Transcribe the listing below from its opening line up to and including the line that contains "Given: Expand the"; reproduce nothing else.
☆ ☆ ☆ ☆
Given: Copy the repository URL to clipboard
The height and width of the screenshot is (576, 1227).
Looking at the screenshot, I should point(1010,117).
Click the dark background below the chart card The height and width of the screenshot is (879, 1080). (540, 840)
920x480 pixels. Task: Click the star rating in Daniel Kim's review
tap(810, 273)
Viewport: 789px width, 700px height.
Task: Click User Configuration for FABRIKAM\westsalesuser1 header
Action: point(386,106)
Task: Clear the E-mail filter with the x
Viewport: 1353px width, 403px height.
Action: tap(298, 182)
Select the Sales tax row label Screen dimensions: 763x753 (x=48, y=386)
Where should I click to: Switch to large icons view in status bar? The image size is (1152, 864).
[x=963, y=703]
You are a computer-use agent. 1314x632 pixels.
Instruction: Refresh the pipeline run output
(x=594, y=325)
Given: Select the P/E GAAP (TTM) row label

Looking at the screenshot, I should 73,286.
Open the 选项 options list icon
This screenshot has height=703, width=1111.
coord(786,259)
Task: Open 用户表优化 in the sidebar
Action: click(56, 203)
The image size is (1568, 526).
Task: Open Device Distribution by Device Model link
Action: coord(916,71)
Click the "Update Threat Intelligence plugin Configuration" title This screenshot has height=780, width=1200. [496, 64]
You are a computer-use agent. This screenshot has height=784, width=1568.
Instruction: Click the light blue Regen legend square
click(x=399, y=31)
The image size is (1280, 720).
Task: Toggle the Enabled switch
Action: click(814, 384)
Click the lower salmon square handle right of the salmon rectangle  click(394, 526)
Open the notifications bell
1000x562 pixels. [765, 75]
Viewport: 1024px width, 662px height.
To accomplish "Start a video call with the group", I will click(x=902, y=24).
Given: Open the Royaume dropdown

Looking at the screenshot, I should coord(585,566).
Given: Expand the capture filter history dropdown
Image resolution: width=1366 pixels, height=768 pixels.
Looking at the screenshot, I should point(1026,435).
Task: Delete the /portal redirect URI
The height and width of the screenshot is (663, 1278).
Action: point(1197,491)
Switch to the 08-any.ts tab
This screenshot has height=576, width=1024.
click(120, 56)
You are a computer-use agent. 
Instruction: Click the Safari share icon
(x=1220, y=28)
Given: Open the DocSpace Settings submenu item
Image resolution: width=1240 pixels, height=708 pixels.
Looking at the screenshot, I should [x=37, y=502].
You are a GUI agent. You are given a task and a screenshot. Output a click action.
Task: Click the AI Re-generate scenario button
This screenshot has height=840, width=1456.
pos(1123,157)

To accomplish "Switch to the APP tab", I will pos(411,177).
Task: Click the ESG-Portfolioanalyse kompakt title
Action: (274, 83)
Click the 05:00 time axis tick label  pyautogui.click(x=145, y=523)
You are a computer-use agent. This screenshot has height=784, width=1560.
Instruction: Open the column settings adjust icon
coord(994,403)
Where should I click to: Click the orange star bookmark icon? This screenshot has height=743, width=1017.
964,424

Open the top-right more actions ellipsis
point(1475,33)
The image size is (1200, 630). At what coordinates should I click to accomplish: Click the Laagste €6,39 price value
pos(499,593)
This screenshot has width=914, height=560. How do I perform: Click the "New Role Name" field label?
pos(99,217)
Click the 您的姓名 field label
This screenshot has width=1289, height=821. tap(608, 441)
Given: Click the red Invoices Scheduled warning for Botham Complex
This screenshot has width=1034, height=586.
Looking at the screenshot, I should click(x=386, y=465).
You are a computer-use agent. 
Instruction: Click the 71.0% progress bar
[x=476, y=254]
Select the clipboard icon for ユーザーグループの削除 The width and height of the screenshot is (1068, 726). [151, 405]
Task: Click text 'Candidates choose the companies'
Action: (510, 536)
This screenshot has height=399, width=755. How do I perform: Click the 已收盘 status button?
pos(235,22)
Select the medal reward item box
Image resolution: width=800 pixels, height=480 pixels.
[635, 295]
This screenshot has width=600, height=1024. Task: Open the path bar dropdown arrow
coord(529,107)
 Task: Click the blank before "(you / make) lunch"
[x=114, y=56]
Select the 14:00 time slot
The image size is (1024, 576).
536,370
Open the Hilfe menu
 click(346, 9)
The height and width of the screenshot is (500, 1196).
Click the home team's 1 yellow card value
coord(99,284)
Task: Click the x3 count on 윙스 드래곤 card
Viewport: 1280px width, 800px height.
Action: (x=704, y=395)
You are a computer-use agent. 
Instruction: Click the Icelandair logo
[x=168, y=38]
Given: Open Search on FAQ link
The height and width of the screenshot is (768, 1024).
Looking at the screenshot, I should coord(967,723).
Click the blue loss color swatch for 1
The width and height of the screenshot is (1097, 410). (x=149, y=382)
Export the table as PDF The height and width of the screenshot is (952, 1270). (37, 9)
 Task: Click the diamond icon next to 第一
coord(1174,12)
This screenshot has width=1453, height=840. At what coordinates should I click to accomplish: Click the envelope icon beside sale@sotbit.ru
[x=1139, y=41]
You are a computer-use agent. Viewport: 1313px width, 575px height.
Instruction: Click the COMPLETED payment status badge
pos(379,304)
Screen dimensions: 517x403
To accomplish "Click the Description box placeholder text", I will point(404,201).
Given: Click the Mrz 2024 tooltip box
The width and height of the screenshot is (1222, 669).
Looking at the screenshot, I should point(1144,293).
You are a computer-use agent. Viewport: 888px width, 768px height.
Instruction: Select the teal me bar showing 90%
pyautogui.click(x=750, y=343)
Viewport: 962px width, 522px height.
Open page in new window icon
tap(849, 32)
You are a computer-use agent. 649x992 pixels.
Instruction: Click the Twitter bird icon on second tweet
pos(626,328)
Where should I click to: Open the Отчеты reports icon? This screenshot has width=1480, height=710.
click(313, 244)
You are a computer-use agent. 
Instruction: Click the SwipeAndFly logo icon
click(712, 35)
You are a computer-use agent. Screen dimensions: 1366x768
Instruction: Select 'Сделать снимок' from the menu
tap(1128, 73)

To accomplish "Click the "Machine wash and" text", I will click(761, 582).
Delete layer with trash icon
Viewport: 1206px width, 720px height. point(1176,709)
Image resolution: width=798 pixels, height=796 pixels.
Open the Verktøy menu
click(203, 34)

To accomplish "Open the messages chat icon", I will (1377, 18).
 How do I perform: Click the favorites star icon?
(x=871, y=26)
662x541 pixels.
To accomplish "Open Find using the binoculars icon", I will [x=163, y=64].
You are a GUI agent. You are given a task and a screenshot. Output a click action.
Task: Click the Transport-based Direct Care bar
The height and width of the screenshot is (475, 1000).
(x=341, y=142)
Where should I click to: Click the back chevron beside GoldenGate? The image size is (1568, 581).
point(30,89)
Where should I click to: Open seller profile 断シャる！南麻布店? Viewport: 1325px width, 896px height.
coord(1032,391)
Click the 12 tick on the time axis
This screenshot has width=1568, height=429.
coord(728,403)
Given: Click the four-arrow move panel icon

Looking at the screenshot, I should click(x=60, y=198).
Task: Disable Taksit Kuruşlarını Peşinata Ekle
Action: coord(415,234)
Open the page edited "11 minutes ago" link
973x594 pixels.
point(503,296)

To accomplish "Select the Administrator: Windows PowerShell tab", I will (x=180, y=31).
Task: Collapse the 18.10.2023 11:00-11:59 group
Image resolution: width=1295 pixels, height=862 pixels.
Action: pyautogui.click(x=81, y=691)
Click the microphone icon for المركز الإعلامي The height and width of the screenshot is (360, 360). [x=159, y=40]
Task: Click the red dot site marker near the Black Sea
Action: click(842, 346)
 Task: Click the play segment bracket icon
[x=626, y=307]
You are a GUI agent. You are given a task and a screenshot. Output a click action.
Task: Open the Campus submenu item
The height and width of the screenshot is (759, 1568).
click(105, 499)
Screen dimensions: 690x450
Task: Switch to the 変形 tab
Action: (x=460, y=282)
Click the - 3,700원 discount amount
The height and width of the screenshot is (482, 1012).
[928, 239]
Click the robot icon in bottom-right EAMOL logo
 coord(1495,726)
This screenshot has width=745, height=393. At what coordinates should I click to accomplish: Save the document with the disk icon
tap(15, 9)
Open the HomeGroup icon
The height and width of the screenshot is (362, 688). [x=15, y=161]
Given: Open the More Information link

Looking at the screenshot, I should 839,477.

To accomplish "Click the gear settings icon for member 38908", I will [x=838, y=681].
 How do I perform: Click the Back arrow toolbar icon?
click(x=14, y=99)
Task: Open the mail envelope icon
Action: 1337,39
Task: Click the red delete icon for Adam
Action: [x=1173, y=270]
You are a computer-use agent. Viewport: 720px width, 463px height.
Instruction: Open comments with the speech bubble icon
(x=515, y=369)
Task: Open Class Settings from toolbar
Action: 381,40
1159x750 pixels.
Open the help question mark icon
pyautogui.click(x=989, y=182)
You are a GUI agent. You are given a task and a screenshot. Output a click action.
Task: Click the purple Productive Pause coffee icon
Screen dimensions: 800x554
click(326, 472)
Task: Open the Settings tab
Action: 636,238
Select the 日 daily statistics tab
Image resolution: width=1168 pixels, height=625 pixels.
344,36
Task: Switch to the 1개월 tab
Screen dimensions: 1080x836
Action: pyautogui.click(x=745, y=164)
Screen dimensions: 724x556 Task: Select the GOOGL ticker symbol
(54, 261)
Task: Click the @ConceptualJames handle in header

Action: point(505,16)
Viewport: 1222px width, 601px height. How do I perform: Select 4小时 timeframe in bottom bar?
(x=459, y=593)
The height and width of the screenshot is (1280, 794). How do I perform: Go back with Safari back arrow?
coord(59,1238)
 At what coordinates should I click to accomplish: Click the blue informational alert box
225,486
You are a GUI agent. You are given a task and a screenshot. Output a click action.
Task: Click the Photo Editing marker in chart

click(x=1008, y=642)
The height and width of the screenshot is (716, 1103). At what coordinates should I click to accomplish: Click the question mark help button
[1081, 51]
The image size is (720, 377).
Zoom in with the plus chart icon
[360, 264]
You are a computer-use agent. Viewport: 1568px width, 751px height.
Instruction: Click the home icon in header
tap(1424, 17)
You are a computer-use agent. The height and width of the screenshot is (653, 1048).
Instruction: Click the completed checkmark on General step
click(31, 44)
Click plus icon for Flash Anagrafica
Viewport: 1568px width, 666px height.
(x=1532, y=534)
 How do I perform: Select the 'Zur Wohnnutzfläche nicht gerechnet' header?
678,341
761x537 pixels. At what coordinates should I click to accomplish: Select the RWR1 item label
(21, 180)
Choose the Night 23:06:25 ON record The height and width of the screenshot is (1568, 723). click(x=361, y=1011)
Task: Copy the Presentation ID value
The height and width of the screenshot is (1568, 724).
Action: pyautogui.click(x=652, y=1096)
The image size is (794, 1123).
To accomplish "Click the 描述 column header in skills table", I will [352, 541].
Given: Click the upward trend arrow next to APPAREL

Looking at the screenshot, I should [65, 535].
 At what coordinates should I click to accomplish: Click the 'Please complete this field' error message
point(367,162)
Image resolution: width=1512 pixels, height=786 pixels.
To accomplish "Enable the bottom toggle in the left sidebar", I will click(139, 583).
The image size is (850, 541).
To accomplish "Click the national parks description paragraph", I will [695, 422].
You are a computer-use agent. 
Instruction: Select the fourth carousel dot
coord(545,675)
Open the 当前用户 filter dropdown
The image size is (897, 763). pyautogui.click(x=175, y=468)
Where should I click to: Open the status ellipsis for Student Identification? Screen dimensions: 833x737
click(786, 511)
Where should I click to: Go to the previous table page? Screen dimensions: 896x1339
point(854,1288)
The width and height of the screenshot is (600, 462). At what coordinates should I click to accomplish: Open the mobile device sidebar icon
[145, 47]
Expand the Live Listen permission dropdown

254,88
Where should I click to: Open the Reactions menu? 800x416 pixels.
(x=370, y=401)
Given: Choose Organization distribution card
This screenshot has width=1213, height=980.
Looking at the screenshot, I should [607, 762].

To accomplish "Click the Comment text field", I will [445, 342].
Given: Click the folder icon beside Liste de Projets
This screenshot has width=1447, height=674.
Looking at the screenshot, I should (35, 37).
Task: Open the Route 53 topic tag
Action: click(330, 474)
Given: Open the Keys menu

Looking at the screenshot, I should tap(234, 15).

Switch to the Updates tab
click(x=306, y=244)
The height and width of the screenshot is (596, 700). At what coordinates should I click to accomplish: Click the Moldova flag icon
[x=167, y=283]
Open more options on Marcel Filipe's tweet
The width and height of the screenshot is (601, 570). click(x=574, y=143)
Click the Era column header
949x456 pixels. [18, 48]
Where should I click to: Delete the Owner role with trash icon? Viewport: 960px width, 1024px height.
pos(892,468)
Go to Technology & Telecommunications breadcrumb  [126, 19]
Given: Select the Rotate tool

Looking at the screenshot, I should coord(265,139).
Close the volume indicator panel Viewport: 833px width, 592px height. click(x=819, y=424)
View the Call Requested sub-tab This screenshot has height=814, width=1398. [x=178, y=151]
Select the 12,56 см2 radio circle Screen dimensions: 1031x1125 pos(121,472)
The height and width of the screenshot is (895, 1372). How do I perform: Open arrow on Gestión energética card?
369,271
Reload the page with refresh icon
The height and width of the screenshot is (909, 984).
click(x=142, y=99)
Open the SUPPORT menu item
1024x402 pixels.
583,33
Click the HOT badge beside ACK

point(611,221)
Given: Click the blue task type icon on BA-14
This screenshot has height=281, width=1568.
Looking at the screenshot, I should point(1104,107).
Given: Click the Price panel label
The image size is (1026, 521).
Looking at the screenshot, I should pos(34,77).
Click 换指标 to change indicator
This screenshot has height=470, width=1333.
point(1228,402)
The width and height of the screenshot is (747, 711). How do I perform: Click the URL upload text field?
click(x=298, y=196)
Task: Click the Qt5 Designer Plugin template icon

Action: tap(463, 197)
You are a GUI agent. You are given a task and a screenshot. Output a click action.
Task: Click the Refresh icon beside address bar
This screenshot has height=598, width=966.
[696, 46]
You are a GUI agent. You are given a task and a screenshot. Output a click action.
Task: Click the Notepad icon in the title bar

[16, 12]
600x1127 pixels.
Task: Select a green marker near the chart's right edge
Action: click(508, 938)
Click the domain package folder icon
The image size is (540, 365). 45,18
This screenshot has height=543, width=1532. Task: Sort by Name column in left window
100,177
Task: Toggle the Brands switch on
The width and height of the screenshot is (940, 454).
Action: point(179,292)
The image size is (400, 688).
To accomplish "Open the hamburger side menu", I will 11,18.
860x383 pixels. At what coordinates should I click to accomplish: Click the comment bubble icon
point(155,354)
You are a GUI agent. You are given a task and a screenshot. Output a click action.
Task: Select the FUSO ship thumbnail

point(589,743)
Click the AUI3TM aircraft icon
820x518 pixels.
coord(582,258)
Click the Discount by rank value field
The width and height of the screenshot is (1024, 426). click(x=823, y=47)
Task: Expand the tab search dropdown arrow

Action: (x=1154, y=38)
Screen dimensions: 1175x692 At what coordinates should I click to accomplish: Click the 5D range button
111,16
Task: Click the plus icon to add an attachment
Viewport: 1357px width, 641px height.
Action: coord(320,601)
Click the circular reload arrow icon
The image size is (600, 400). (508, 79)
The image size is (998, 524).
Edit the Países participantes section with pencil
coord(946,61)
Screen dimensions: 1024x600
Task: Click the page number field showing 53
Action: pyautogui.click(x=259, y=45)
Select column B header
☆ ☆ ☆ ☆
REPLY TO THE EXERCISE:
Given: Copy the repository URL to clipboard
The height and width of the screenshot is (576, 1227).
Looking at the screenshot, I should point(1010,117).
Click the dark background below the chart card The height and width of the screenshot is (879, 1080). (540, 840)
920x480 pixels. Task: Click the star rating in Daniel Kim's review
tap(810, 273)
Viewport: 789px width, 700px height.
Task: Click User Configuration for FABRIKAM\westsalesuser1 header
Action: point(386,106)
Task: Clear the E-mail filter with the x
Viewport: 1353px width, 403px height.
Action: tap(298, 182)
Select the Sales tax row label Screen dimensions: 763x753 (x=48, y=386)
Where should I click to: Switch to large icons view in status bar? The image size is (1152, 864).
[x=963, y=703]
You are a computer-use agent. 1314x632 pixels.
Instruction: Refresh the pipeline run output
(x=594, y=325)
Given: Select the P/E GAAP (TTM) row label

Looking at the screenshot, I should 73,286.
Open the 选项 options list icon
This screenshot has height=703, width=1111.
coord(786,259)
Task: Open 用户表优化 in the sidebar
Action: click(56, 203)
The image size is (1568, 526).
Task: Open Device Distribution by Device Model link
Action: coord(916,71)
Click the "Update Threat Intelligence plugin Configuration" title This screenshot has height=780, width=1200. [496, 64]
You are a computer-use agent. This screenshot has height=784, width=1568.
Instruction: Click the light blue Regen legend square
click(x=399, y=31)
The image size is (1280, 720).
Task: Toggle the Enabled switch
Action: click(814, 384)
Click the lower salmon square handle right of the salmon rectangle  click(394, 526)
Open the notifications bell
1000x562 pixels. [765, 75]
Viewport: 1024px width, 662px height.
To accomplish "Start a video call with the group", I will click(x=902, y=24).
Given: Open the Royaume dropdown

Looking at the screenshot, I should coord(585,566).
Given: Expand the capture filter history dropdown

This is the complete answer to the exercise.